_Page excerpt_:
What’s the address of the new Explore Centre?
The postal address is Clifton Explore, Rawcliffe Drive, York, YO30 6NS
Can I hire a Meeting Room at the new Explore Centre?
A few meeting rooms will be available for hire at Clifton. For more information, please get in touch.
Update May 2024
Thanks to everyone who called in earlier this year to give us your views on the interior of the new Explore Centre. We had lots of fabric samples for you to fondle and various colour options for you to choose from.
- You wanted to see some bright colours dotted around the library, so that’s what we’ve gone with in the soft furnishings.
- There will be colour accents on the walls and shelving too.
- You chose a wonderful woodland theme for the children’s library so you can expect hues of green and the occasional toadstool seat!
Final building work is progressing swiftly and we hope to be ready to get the library furniture in during summer, with lots of books on the shelves ready for an autumn opening.
Please watch this space for the opening date and details of the new extended opening hours.
Update December 2023
Building
We’ve made great progress since building work started in April.
We have:
- Demolished the two old school classroom wings
- Reworked the old school hall and classrooms
- Created a new entrance from Rawcliffe Drive
- Laid foundations for the new buildings and finished all underground service works
- Started work on the new two storey building
Landscaping
We have now made a number of improvements to the design for the landscaping of the garden following your feedback.
- More accessible paths so people who use wheelchairs, motorised scooters, pushchairs and prams can move easily around the garden and enjoy the space.
- More nooks and crannies to encourage wildlife, such as wooden planters with bug houses at the bottom for insects and a planting scheme to encourage bees and butterflies.
- More sensory plants and a quiet, reflective space away from the children’s area so you can sit and read or quietly enjoy a cuppa in a lovely serene environment.
- An arbour to provide shade and create a tunnel of greenery.
The next step is to find the right garden designer to work with us to create this fabulous space ready for when we open later in 2024.
Update August 2023: Your feedback on the Garden designs
Thank you so much for sharing your views about the proposals for the Garden. 50 of you took the time to send in some very detailed responses. Here are the common themes:
- A more balanced approach to the space focusing less strongly on children and taking into account the needs of teenagers and adults. This might include exercise equipment or outdoor chess.
- Quieter, reflective areas with more seating and a focus on planting.
- Wheelchair friendly paths and surfaces and a sensory water feature.
- Habitats for bees, hedgehogs and other wildlife.
- Some respondents thought that the wooden butterfly and dragonfly features had limited play value and a short lifespan and could become a hazard.

_Requests_:
1. Revise the Explore Centre page by giving the passage that begins at "- More sensory" and ends after "later in 2024.", with "arbour" replaced by "pergola".
2. According to the Explore Centre page, how many people sent in responses about the Garden proposals?
3. Extend the Explore Centre page, starting after its final sentence.

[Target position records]
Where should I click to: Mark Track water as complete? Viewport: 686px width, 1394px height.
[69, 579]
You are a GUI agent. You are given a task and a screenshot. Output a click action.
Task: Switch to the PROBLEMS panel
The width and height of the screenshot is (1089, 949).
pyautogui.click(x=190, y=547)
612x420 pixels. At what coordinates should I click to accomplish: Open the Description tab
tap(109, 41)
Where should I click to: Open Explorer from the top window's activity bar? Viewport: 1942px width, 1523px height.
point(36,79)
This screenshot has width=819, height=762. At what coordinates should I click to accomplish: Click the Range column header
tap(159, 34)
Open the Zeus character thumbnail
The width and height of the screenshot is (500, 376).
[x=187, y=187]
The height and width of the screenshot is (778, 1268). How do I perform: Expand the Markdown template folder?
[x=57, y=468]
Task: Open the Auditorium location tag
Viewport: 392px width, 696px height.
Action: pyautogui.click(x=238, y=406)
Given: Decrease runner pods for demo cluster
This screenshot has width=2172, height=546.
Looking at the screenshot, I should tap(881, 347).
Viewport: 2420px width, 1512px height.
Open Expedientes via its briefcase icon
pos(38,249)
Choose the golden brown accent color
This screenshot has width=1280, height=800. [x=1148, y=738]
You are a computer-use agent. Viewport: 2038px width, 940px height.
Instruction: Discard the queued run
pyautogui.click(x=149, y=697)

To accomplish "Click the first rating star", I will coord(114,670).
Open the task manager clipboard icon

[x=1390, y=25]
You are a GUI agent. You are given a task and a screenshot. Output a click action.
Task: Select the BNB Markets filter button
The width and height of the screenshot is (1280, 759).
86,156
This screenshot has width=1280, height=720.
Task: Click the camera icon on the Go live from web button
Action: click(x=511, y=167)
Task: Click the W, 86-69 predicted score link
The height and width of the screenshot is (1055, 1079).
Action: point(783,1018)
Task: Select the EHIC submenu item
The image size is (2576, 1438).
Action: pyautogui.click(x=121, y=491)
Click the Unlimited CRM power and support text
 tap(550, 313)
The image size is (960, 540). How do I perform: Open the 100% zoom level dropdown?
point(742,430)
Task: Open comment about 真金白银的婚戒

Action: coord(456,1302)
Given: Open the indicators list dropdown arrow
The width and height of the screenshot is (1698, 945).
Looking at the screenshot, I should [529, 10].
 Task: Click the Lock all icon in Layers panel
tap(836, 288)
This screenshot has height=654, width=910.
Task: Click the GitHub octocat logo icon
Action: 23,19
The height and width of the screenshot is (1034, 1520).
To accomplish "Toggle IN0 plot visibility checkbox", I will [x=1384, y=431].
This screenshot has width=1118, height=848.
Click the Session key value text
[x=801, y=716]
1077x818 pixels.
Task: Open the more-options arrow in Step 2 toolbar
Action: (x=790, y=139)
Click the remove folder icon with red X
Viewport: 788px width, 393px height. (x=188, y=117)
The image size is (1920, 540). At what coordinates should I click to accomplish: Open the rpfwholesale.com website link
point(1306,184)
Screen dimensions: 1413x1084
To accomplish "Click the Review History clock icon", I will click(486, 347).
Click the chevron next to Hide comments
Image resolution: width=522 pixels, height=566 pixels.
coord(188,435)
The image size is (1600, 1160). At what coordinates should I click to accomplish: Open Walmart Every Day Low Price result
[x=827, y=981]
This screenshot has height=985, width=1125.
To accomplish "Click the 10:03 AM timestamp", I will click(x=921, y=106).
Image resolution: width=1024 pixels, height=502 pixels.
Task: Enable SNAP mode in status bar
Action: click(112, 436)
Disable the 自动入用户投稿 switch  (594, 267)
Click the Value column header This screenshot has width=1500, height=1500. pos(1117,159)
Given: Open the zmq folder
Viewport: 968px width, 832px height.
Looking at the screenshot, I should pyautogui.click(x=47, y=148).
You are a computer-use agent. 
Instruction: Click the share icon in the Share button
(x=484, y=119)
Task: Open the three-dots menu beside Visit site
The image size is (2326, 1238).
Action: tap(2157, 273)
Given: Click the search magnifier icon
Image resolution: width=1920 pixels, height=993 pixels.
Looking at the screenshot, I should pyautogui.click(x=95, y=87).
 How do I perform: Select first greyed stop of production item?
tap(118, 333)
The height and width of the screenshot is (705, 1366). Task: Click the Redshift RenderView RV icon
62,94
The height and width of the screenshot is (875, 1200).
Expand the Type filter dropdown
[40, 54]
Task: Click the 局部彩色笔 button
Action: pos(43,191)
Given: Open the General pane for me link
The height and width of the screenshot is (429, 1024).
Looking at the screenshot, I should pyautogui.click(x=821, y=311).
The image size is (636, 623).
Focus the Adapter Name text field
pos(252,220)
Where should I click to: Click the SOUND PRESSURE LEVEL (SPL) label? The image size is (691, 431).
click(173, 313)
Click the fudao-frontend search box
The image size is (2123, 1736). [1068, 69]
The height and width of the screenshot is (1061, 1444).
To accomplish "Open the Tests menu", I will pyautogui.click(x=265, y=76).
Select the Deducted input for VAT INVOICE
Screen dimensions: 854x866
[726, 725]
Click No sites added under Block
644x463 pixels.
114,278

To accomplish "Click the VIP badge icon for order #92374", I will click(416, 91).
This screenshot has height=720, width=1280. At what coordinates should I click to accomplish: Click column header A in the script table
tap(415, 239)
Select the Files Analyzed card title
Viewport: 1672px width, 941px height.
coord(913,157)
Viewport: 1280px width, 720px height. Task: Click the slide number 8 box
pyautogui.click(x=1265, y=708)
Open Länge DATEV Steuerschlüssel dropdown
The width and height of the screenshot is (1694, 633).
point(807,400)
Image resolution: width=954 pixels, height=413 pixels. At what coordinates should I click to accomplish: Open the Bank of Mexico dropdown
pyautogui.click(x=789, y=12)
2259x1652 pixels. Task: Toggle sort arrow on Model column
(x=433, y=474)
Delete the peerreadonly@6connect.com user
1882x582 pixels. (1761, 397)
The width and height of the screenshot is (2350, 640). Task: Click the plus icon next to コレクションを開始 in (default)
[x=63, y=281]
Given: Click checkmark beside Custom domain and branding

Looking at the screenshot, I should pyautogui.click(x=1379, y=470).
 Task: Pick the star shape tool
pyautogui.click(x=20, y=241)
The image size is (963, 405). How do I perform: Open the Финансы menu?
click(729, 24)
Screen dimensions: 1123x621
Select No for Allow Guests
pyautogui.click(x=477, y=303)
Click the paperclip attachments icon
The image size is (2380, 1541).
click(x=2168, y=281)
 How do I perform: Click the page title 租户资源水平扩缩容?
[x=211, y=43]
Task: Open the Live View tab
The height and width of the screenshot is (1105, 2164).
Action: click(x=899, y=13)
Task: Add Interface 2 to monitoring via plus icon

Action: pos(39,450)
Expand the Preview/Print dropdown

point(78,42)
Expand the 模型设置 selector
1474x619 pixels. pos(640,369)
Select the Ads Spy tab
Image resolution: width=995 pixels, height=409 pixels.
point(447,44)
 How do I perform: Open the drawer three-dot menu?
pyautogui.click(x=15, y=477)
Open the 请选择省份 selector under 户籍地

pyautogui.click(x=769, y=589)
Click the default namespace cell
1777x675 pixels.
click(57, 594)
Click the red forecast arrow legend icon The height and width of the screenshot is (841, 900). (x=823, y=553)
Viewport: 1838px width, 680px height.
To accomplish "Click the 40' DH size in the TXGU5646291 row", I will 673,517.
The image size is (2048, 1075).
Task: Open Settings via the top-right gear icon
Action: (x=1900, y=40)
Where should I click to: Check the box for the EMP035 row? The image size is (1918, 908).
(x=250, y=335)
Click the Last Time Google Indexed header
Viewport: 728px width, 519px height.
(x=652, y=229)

_Responses for each task_:
1.
- More sensory plants and a quiet, reflective space away from the children’s area so you can sit and read or quietly enjoy a cuppa in a lovely serene environment.
- An pergola to provide shade and create a tunnel of greenery.
The next step is to find the right garden designer to work with us to create this fabulous space ready for when we open later in 2024.

2. 50

3.
There was also chance to discuss the revised designs at a session with Becky from Rosetta Landscape Design on Tuesday 15 August and Becky will now refine the design further based on feedback. We hope to have a finished design by the end of the summer.
Update May 2023: The Garden – consultation
Last year you shared some ideas for a beautiful, new community garden.
You wanted a place people could spend time socialising or relaxing quietly. You wanted to encourage play and creativity. You asked for natural materials and imaginative planting schemes including edible and sensory beds.
We commissioned garden designer Becky Pickering of York-based Rosetta Landscape Design to come up with a plan based on your ideas and priorities.
We invited you to tell us more about your ideas through a survey online and in the library during May and June.
Clifton Garden Plan
Bubble Tunnel
Bubble Tunnel. Age range 18 months -14 years.
Log Playground
Log Playground
Amphitheatre-two tier
Sensory Planter
Sensory Planter with sensory posts in each section. To be planted up with bright and fragrant herbaceous plants and bulbs.
Dragonfly sculpture
Wooden Dragonfly sculpture
Butterfly sculpture
Wooden Butterfly sculpture
Games Tables
Games Tables - plan shows 4 tables suitable for age range 4-11 years: Race Track; Mini Beasts; Alphabet Maze; Snakes and Ladders.
Proposed Wild Pod and Nature Ark
Proposed Wild Pod and Nature Ark.
Timber stepping stones
Timber stepping stones
Shrub bed 1
Ideas for planting include grasses, flowering shrubs and perennials.
Shrub bed 2
Ideas for planting include grasses, flowering shrubs and perennials.
Planting ideas
Colourful herbaceous shrubs and perennials.
Shrub bed 3
Ideas for planting include grasses, flowering shrubs and perennials.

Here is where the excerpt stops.